Midway through our project, Thistlewaite et al reported their experience developing a tool for the assessment of individual performance on an interprofessional team (iToft).41 While this tool may meet the need initially identified by our team, validity evidence is not yet available. Our process and tool differ in the focus on simulation-based assessment and the inclusion of simulation experts in our Delphi panel. The overlap between the 2 tools lends support to them both, despite a lack of published validity evidence for either tool currently. While most items in the iToft tool are also represented within our tool, anchor scales between the 2 tools differ. The iToft uses a scale with 4 options: not applicable, inappropriate, appropriate, and responsive. Thistlewaite and colleagues handled novice versus advanced differentiation by using 2 different tools: a basic version and an expert version.
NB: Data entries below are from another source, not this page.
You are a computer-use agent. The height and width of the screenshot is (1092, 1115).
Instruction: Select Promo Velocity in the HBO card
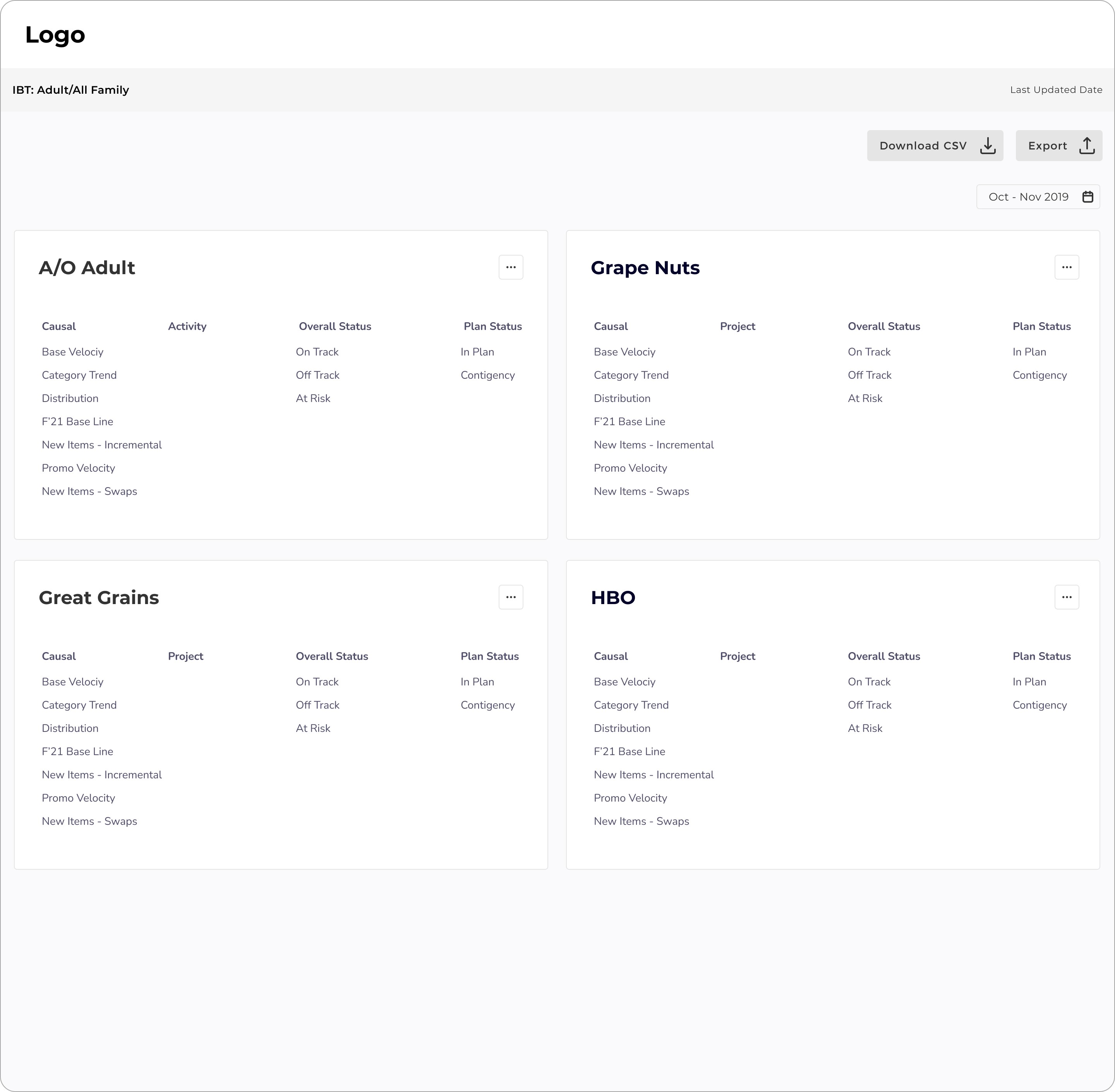(x=630, y=798)
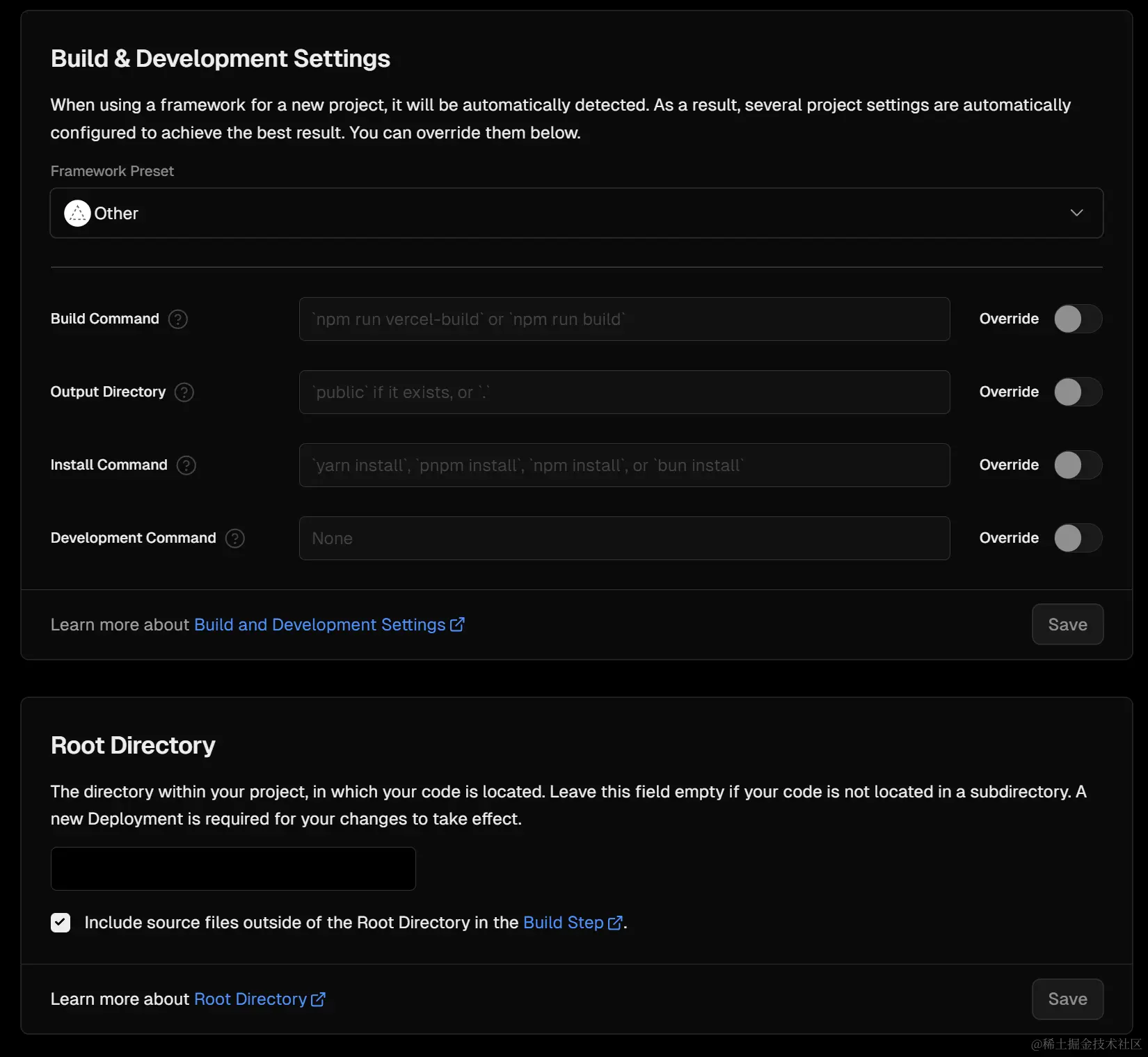Click the Build Command input field
Viewport: 1148px width, 1057px height.
coord(624,319)
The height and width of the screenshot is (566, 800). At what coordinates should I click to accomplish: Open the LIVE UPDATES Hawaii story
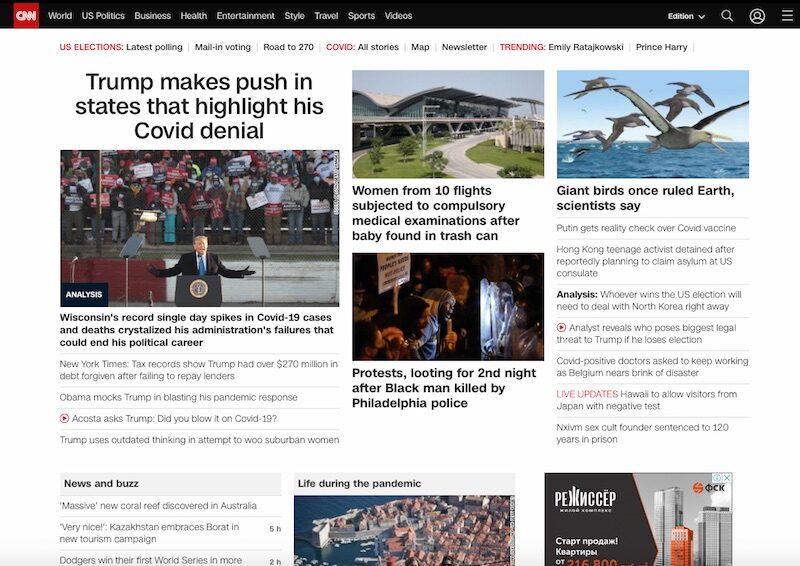[646, 400]
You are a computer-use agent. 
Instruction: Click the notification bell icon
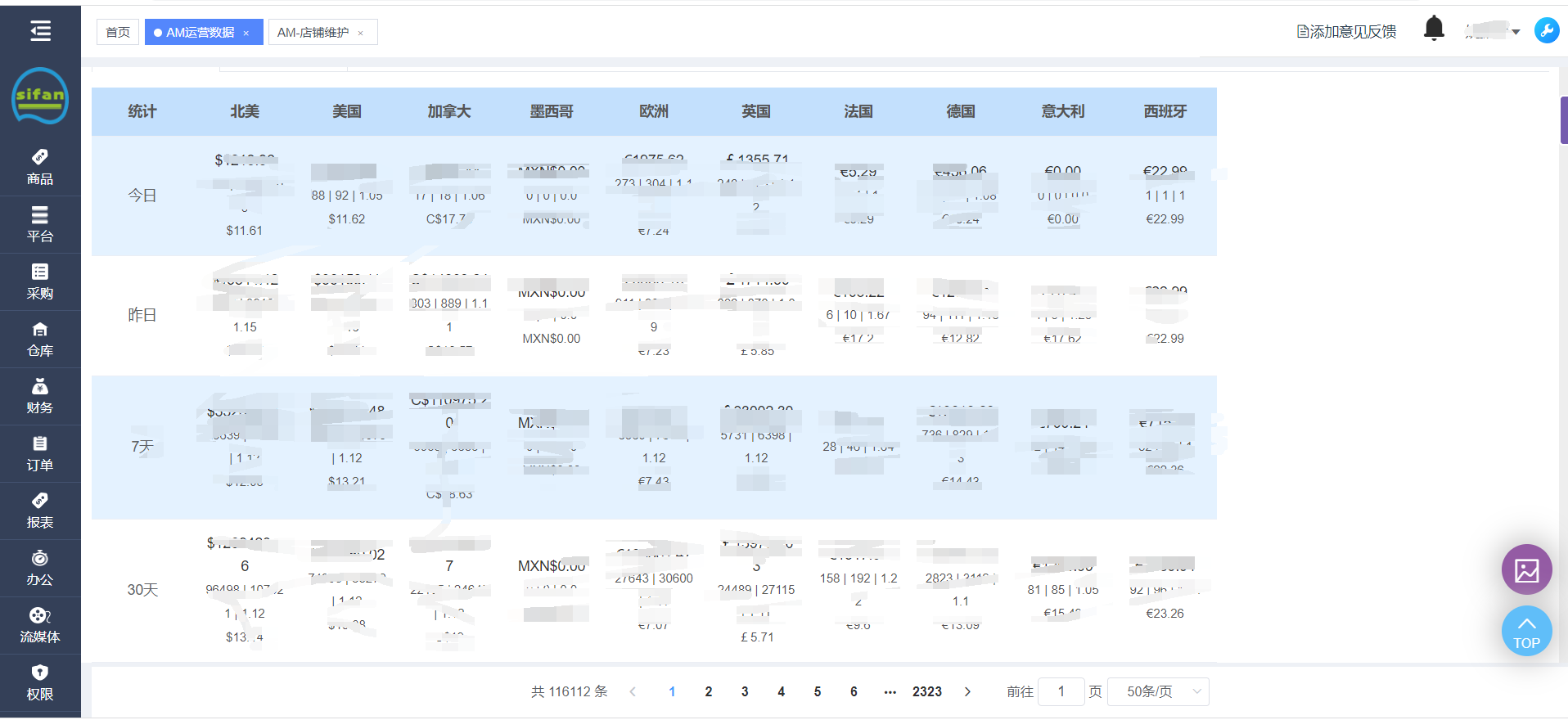click(x=1434, y=29)
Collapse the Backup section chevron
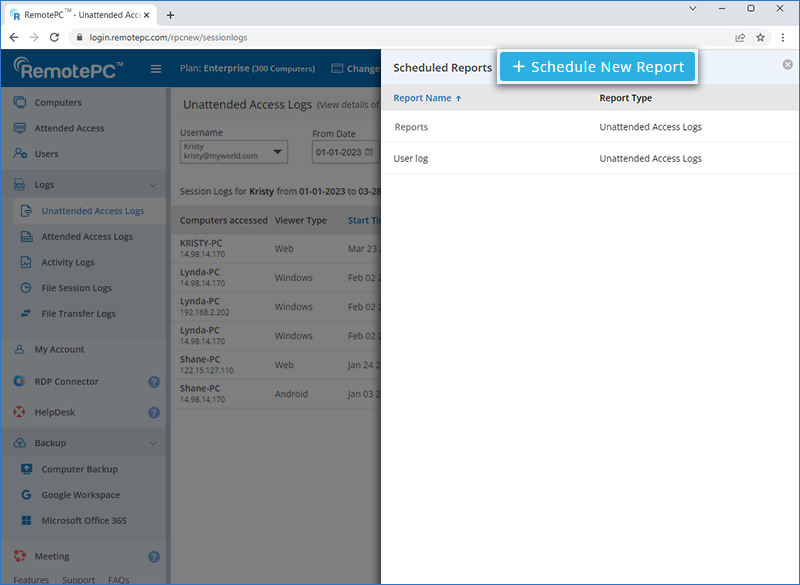 coord(153,443)
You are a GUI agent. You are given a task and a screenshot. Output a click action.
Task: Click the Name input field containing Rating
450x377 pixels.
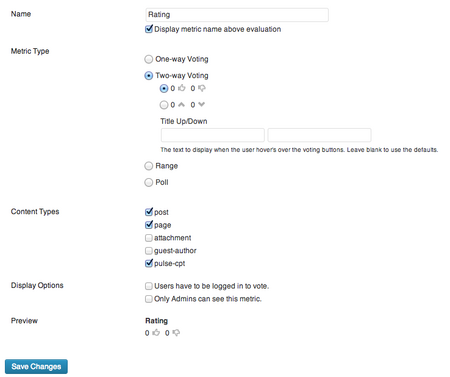[237, 15]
For our tool, Delphi experts opted rather to use a descriptive anchor scale to mark progression from novice to proficient to better mirror the ACGME Milestones format as well as trends in competency-based medical education.
The study may be limited by our choice of experts: while we included an interdisciplinary group with varied expertise, it is possible our expert panel did not fully represent all stakeholders. Our tool was developed by pediatricians for use to evaluate a pediatrics milestone. While the tool was not intended to be generalizable beyond the pediatric context, interprofessional teamwork is not unique to pediatrics, and many other specialties have competencies in interprofessional teamwork. Further evaluation in other clinical specialties would be required before use in these contexts. Second, as previously noted, teamwork occurs in acute and nonacute situations. We sought to develop a single tool appropriate for use in varied contexts, and initial elements included in Delphi round 1 came from tools designed to assess acute and nonacute situations as well as both simulated and nonsimulated settings. It is possible that in practice the final elements translate with different effectiveness in varied contexts. Third, in analyzing each assessment tool identified by our systematic review, we utilized ACGME criteria to determine the quality of the assessment method using 2 reviewers for each tool, but some of these elements still have a component of subjectivity.13 Maintaining methodological rigor through the course of tool development and ending up with a practical tool that can be easily implemented is a challenging balance. Finally, the instrument has not yet been applied to assessment of trainees. This will be required to show validity evidence for the assessment.42
Next steps involve formally evaluating the tool using the ACGME standards for evaluating the quality of assessment methods to assess reliability, validity, ease of use, resources required, ease of interpretation, and educational impact.7 Only with further testing will we know whether we have achieved our objective.
Conclusion
While existing teamwork tools assess either leadership of an individual or team function as a whole, particularly in acute care events, we found none were designed to assess the competence of an individual trainee working as a member of an interprofessional team in a non-leader role. Using a modified Delphi process, we developed a new 16-item instrument to evaluate key elements of this milestone in a comprehensive way.